A Klamath settlement that isn’t

A Klamath settlement that isn’t

Op-ed from the Oregonian on the draft Klamath settlement proposal.

Oregonian
January 17, 2008

 

Don’t break out the champagne just yet to celebrate the sweeping settlement announced Tuesday for restoring Klamath River salmon runs.

It’s not really a settlement. It’s more like a real estate agent declaring he’s got a great deal on a house for you, but the current owner doesn’t know about it yet.

In the Klamath case, the current owner is PacifiCorp, the Portland-based utility. It owns four Klamath River hydroelectric dams that a coalition of farmers, fishermen, tribes, conservation groups and government agencies decided should be removed to help endangered salmon.

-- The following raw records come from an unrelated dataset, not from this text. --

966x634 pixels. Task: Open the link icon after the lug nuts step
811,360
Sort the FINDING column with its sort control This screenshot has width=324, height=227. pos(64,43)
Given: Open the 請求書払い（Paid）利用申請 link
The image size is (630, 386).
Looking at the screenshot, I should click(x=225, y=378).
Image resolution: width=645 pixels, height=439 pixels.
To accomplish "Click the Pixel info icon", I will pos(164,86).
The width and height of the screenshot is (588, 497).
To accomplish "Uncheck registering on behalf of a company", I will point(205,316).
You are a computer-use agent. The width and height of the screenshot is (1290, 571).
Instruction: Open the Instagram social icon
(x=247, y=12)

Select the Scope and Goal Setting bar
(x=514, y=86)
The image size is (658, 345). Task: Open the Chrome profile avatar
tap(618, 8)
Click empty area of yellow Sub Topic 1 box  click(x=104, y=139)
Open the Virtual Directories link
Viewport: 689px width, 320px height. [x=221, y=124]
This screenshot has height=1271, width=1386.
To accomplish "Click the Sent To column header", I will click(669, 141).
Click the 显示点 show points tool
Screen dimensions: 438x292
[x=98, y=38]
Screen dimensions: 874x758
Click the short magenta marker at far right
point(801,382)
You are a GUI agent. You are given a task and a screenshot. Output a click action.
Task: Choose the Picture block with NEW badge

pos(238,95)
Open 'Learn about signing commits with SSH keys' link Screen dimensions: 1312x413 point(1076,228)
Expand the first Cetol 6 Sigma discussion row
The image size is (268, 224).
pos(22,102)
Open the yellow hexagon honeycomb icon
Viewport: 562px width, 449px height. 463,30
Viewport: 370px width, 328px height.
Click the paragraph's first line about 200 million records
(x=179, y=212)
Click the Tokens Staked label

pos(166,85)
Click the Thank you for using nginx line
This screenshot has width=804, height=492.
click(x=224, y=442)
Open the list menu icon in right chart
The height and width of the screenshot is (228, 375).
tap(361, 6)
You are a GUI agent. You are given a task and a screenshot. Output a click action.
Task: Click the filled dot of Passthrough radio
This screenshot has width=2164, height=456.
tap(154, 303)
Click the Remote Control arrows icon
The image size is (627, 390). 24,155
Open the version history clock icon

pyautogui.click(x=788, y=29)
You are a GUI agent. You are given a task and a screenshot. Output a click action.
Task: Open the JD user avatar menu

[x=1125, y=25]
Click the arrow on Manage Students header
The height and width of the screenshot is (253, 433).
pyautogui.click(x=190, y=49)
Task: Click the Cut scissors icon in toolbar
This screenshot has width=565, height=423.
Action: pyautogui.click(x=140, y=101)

Trouble is, PacifiCorp was left out of the months of talks leading up to Tuesday’s announcement. And there’ll be no deal on Klamath dam removal without PacifiCorp on board, a decidedly remote prospect at this point.

The coalition’s plan has other gaping holes. It hinges on Oregon, California and Congress agreeing to pay nearly $1 billion in costs, and it contains no provision for paying for dam removal, leaving that $180 million tab for PacifiCorp.

Understandably, utility executives called the planning process irresponsible for freezing out the hundreds of thousands of ratepayers who would be affected by dam removal. PacifiCorp, a unit of MidAmerican Energy Holdings Co., controlled by Warren Buffett’s Berkshire Hathaway Inc., initiated the discussions in 2004 when it applied for a new license to operate its Klamath dams for up to 50 more years.

The relicensing talks bogged down in 2006 and were dissolved. In 2007, a coalition of 28 interest groups began new discussions, excluding PacifiCorp and eventually giving the boot to two conservation groups that complained the plan protected irrigators more than salmon.

Nonetheless, it is heartening to see so many former opponents come together to resolve bitter differences over how to share Klamath Basin water between irrigators and fish protected by the Endangered Species Act. Less impressive is the public relations campaign trumpeting a faux settlement reached without involvement of the biggest player of all.

PacifiCorp has not closed the door to removal of the dams, but it doesn’t want its customers to have to absorb the cost.

Now, of course, the utility will be invited back to the table, where fish-recovery proponents have some strong arguments for dam removal.

One of these arguments is economic. A new operating license for the dams would require PacifiCorp to spend about $300 million to build fish ladders, while recent state and federal reports conclude that dam removal would be less expensive.

The next round of talks must address another reality: The four dams produce enough power for a city the size of Eugene. Where would the replacement power come from, what would it cost and who would pay for it?

The Klamath debate isn’t just about fish and irrigation. It’s also about precious clean energy.